L’approvazione del bilancio comunale è
sempre stata a Roma sinonimo di mercanteggiamento senza ritegno. Oliare
la macchina comunale, facilitare votazioni ed emendamenti, far convenire
a più miti consigli tutti i partiti e gli eletti, da sempre
contraddistingue l’iter della legge finanziaria cittadina. Ogni eletto
riceve il suo gruzzoletto, ogni consigliere può “curarsi i suoi rapporti
col territorio” forte di quel mercato politico dei soldi pubblici che è
l’approvazione del bilancio, almeno a Roma. Qualche dichiarazione forte
sui media, tanto per mantenere in vita differenze politiche inesistenti
nella realtà quotidiana, e il gioco è fatto. Salvata capra (qualche
migliaia di euro per coltivarsi il proprio bacino elettorale), e cavoli
(la propria dignità politica).
Non ci sorprenderebbe più di tanto la
notizia di un qualche finanziamento che per vie traverse raggiungesse le
più svariate formazioni neofasciste, naziste, razziste, ecc. Avviene
tutti gli anni, con ogni giunta comunale, di centro, di destra o di
sinistra. Da anni cerchiamo di smascherare questa compravendita che
consente ai neofascisti di prosperare, e a tutto il resto del carrozzone
capitolino di mantenersi in vita grazie a tale scambio economico.

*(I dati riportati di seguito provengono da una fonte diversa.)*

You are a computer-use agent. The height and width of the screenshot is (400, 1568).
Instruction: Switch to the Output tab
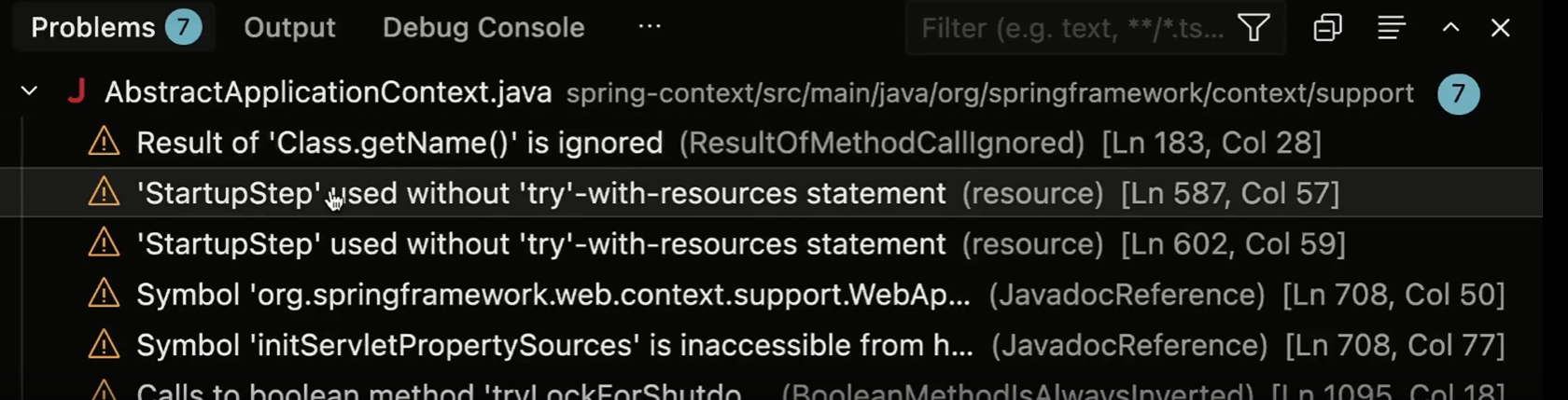[289, 28]
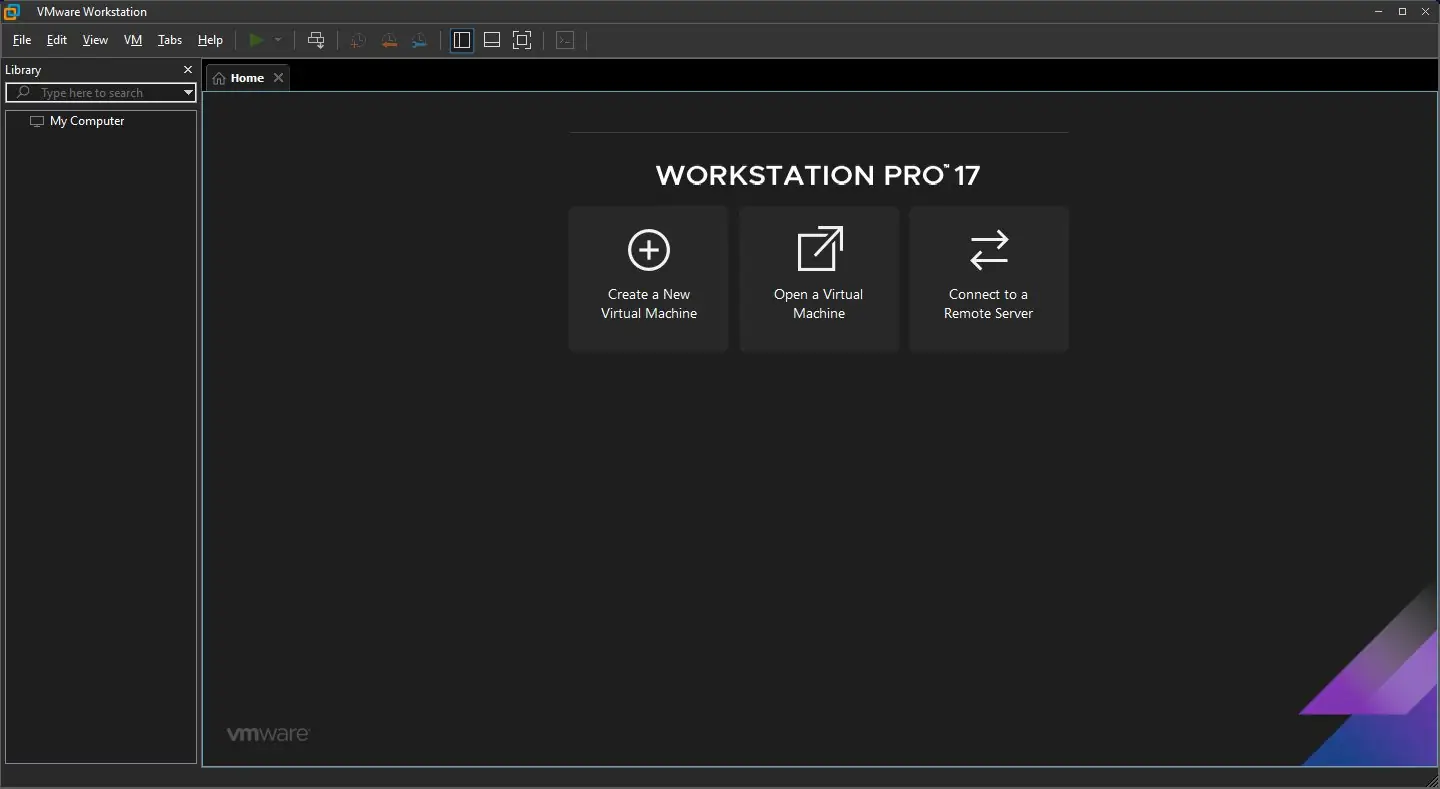
Task: Open a Virtual Machine
Action: pos(818,278)
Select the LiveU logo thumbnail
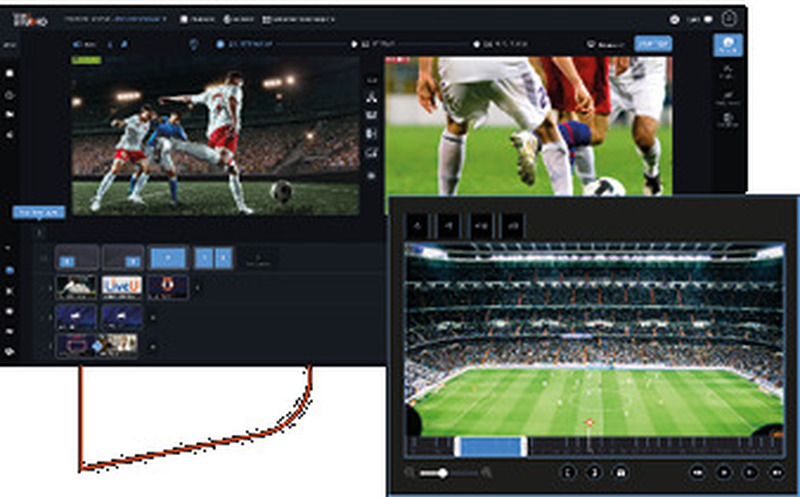800x497 pixels. pos(121,287)
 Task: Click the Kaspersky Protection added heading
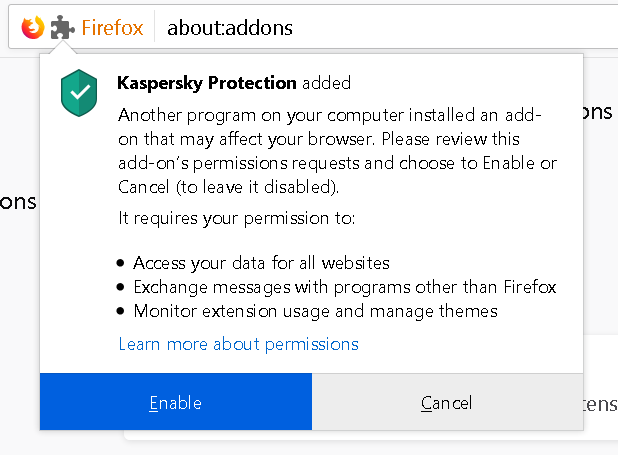pyautogui.click(x=234, y=83)
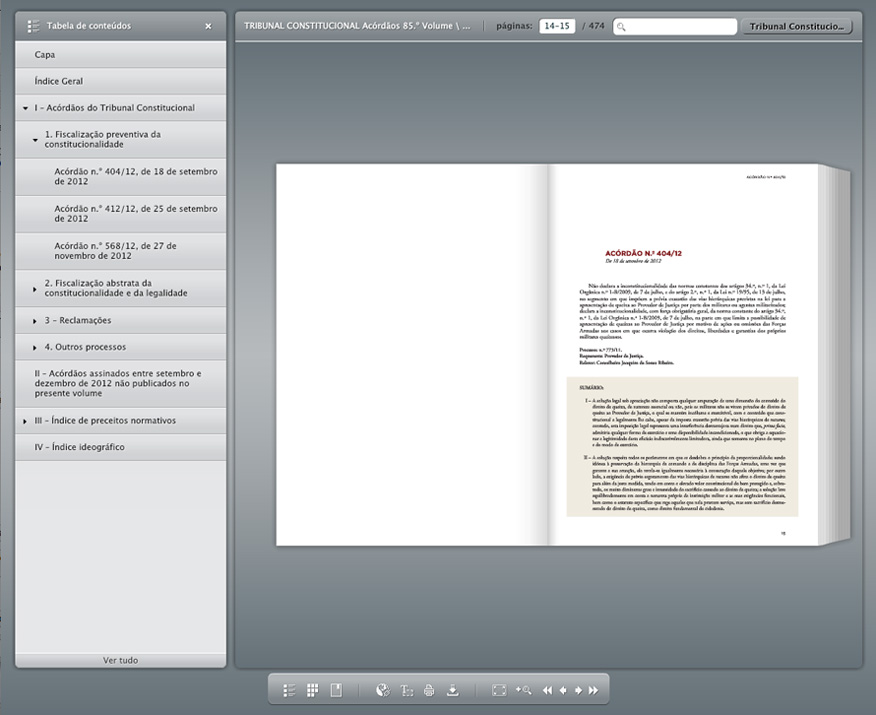Go to the first page
This screenshot has width=876, height=715.
click(547, 690)
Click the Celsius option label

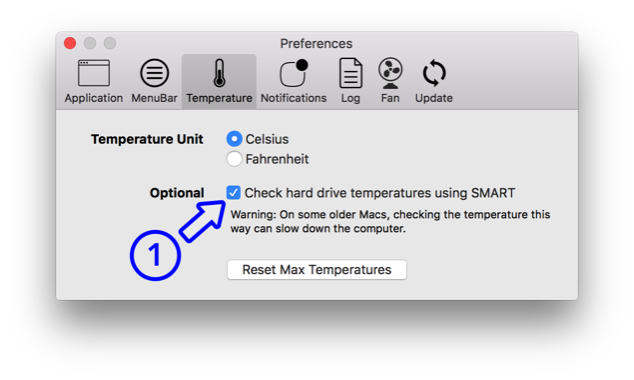pos(267,139)
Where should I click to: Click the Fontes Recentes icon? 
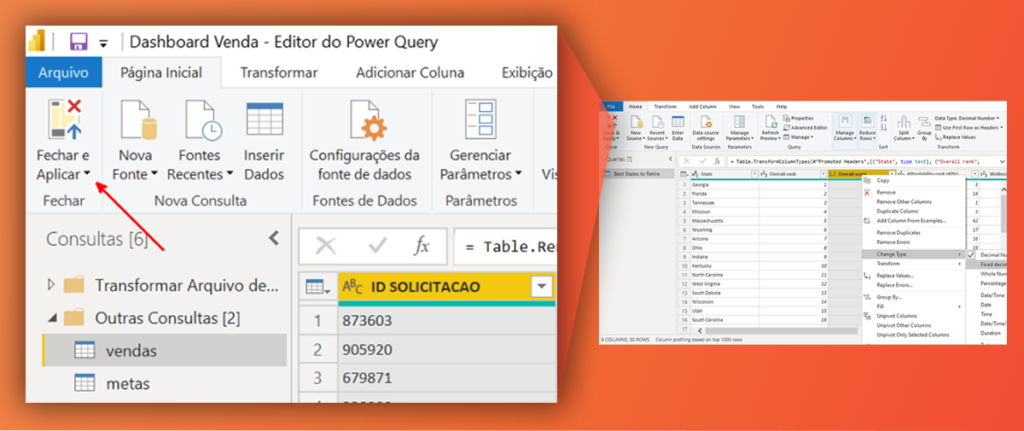(202, 120)
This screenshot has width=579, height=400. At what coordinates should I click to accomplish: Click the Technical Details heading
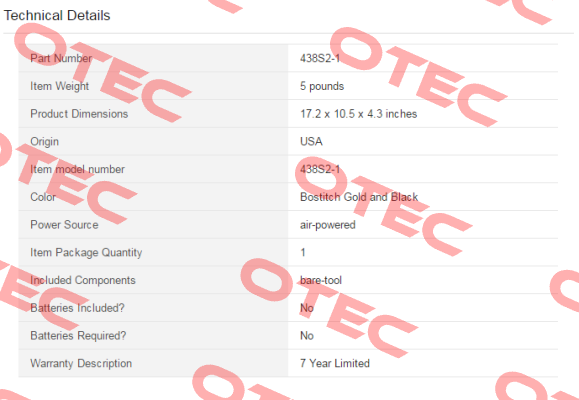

Veltroni ha consentito a Casapound di stabilirsi al centro di Roma,
dunque non ne stiamo facendo una questione di centrosinistri contro
centrodestri. Il problema quest’anno però si pone in tutt’altra maniera.
Quest’anno il bilancio comunale rischia seriamente di approvare una
legge che trasferisce a Casapound 11 milioni di euro.
La questione prende una piega assolutamente differente. Non stiamo più
parlando degli imbucati di tutte le destre più impresentabili che il
Comune, sotto Alemanno, ha piazzato in ogni sede dell’amministrazione
pubblica (basti pensare agli SPQR Skin, da ribelli in bretelle a
buttafuori dei mercati rionali). Delle decine di neofascisti che
Alemanno e i suoi consiglieri e assessori hanno assunto nella macchina
comunale, molti dei quali in posizione di vertice. Casapound in questi
anni ha trovato lavoro, nel vero senso della parola, e per il proprio
datore di lavoro la riconoscenza è d’obbligo. Non è un caso, infatti,
che non si sia vista l’ombra di opposizione alla giunta comunale, in
tutto e per tutto solidale coi nostri amici nazisti. E non è un caso che
in questi giorni si sia risvegliato il senso sociale di Castellino,
altro maiale comprato a suon di centinaia di migliaia di euro dalla
giunta comunale e che in questi mesi è tornato a fare opposizione
proprio per la fine di certi favori economici da parte della giunta.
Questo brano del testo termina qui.